この以上な染色体は治療によって認められなくなる事があります。
フィラデルフィア染色体が完全に認められなくなった状態を細胞遺伝学的完全寛解と言います。
この状態でも体の中に白血病細胞が10億個程度残っていると考えられます。
・ 分子遺伝学的完全寛解
フィラデルフィア染色体にBCR-ABL遺伝子と呼ばれる染色体があります。
BCR-ABL遺伝子が非常に少なくなっている状態や、検査で認められなくなった状態です。
PCR法で検査をして2回連続してこの遺伝子が検出されないと分子遺伝子学的完全寛解に達したとされます。
この状態になると体の中に白血病細胞は100万個以下しか残っていないと考えられます。

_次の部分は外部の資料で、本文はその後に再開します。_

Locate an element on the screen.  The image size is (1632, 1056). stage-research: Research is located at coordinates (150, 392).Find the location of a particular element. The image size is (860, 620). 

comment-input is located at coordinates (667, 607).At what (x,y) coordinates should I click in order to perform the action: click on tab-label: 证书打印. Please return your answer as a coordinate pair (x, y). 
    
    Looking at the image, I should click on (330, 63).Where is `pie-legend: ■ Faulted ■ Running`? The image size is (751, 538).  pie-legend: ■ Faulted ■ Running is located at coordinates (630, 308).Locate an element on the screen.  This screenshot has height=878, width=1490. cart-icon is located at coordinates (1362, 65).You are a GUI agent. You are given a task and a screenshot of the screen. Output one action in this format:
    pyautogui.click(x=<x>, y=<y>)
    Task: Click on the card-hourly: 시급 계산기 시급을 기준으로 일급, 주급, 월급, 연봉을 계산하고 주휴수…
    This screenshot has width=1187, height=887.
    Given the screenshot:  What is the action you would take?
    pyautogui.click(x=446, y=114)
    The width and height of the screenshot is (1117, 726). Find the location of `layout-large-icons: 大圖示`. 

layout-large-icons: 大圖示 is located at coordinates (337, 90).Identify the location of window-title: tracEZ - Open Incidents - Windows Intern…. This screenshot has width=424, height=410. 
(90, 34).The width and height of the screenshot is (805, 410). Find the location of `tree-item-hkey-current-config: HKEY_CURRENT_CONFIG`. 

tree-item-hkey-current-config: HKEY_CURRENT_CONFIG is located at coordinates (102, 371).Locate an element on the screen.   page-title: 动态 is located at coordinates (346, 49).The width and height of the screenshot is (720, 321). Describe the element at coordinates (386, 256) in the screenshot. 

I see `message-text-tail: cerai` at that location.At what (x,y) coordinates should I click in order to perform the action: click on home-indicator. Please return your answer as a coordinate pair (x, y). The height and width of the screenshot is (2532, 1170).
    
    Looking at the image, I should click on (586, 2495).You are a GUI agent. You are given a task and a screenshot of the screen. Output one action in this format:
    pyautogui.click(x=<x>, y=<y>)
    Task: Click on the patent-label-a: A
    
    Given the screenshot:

・ フィラデルフィア染色体とBCR-ABR遺伝子について
慢性骨髄性白血病ではフィラデルフィア染色体という異常な染色体が認められます。
フィラデルフィア染色体とは、9番遺伝子と22番遺伝子の一部分が切れて入れ替わって繋がった状態です。
切れたそれぞれの染色体の切り口にはBCR遺伝子とABR遺伝子があります。
切れた染色体がくっつく時にこの遺伝子同士がくっつくためBCR-ABR遺伝子と呼ばれる異常な遺伝子ができあがります。
この遺伝子は特殊なタンパク質を作り、そのタンパク質が白血病細胞を作り続ける命令を出すのです。

以上、白血病の「寛解」の定義についてでした。